Pemerintah daerah menyebut kebijakan tersebut tidak hanya membingungkan, tetapi juga berpotensi membebani keuangan daerah dan merugikan tenaga honorer yang selama ini menjadi tulang punggung layanan publik.
Kepala BKN, Zudan Arif Fakrulloh telah menegaskan bahwa instansi pusat maupun daerah dilarang memberhentikan honorer selama proses seleksi P3K berlangsung.
Formasi kosong hasil seleksi tahap I akan diisi kembali melalui mekanisme optimalisasi yang memprioritaskan pelamar dengan peringkat terbaik di masing-masing instansi.
Namun di lapangan, kebijakan ini dinilai menyandera anggaran daerah. Selama ini, gaji honorer banyak dialokasikan melalui pos belanja barang dan jasa, bukan dari belanja pegawai. Ketentuan baru tersebut memaksa pemerintah daerah mencari anggaran tambahan tanpa disertai petunjuk teknis yang jelas dari pemerintah pusat.
Seorang pejabat pemerintah daerah yang enggan disebutkan namanya mengungkap bahwa sejumlah program pelayanan dasar terancam terganggu, jika honorer tetap diwajibkan bertugas tanpa dukungan fiskal baru.
“Kami berada di ujung tanduk. Jika tetap dipaksa mempertahankan honorer, program vaksinasi dan layanan dasar bisa terhenti,” ujarnya.
Tak hanya soal anggaran, mekanisme optimalisasi pun dipersoalkan.
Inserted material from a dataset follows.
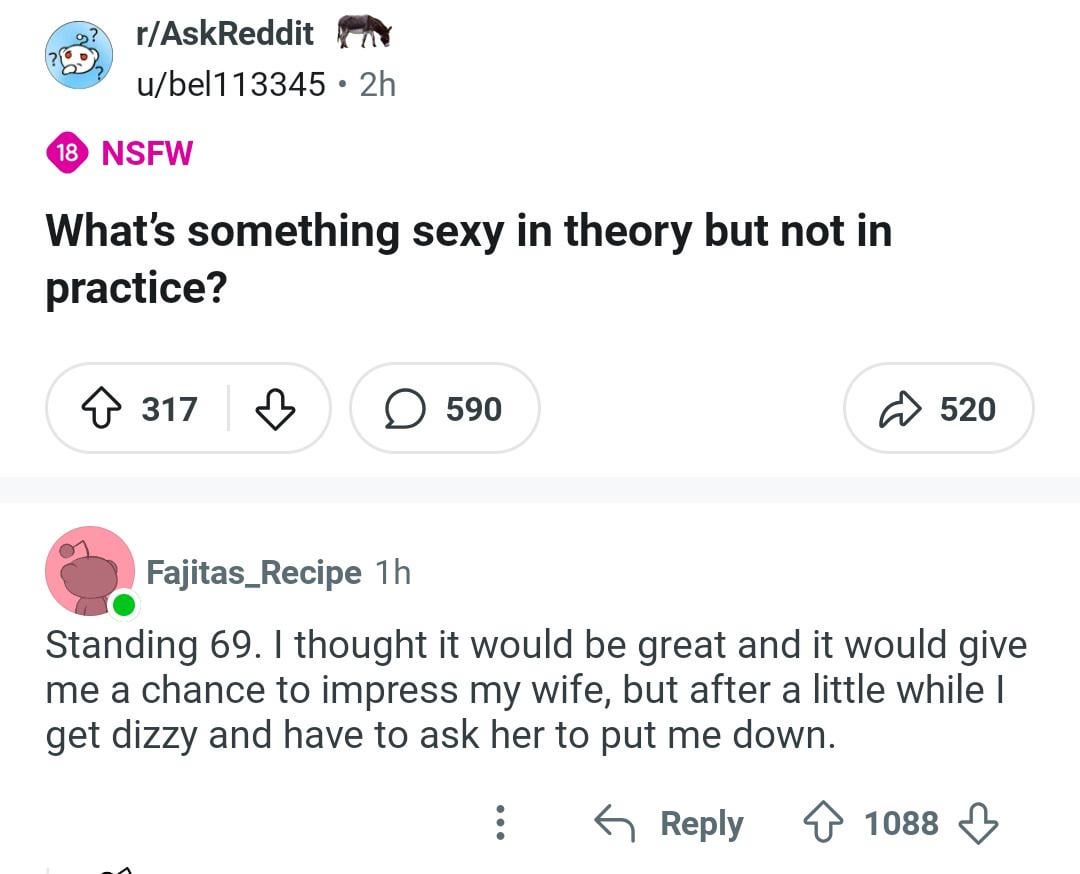Click the Fajitas_Recipe avatar
The width and height of the screenshot is (1080, 874).
pos(90,571)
Penempatan formasi disebut berdasarkan peringkat dan kategori pelamar prioritas, namun hingga kini belum ada kriteria baku mengenai bagaimana peringkat itu dihitung dan bagaimana sistem menangani penolakan penempatan dari peserta.
Ketidakjelasan ini memicu kekhawatiran akan potensi penyalahgunaan, terutama jika honorer ditempatkan secara sepihak ke daerah terpencil tanpa kompensasi yang memadai. Dalam situasi seperti ini, honorer berada dalam posisi sulit: bertahan tanpa kepastian atau menerima penempatan yang tidak sesuai kondisi pribadi dan keluarga.
Di sisi lain, regulasi juga dinilai saling bertentangan. Undang-Undang Nomor 14 Tahun 2005 tentang Guru dan Dosen menjamin perlindungan tenaga pendidik non-ASN, namun Peraturan Menteri PAN-RB Nomor 6 Tahun 2024 mengatur sanksi bagi honorer yang menarik diri setelah mendapatkan Nomor Induk P3K. Tanpa keseimbangan antara hak dan kewajiban, kebijakan ini berpotensi menimbulkan ketidakadilan administratif.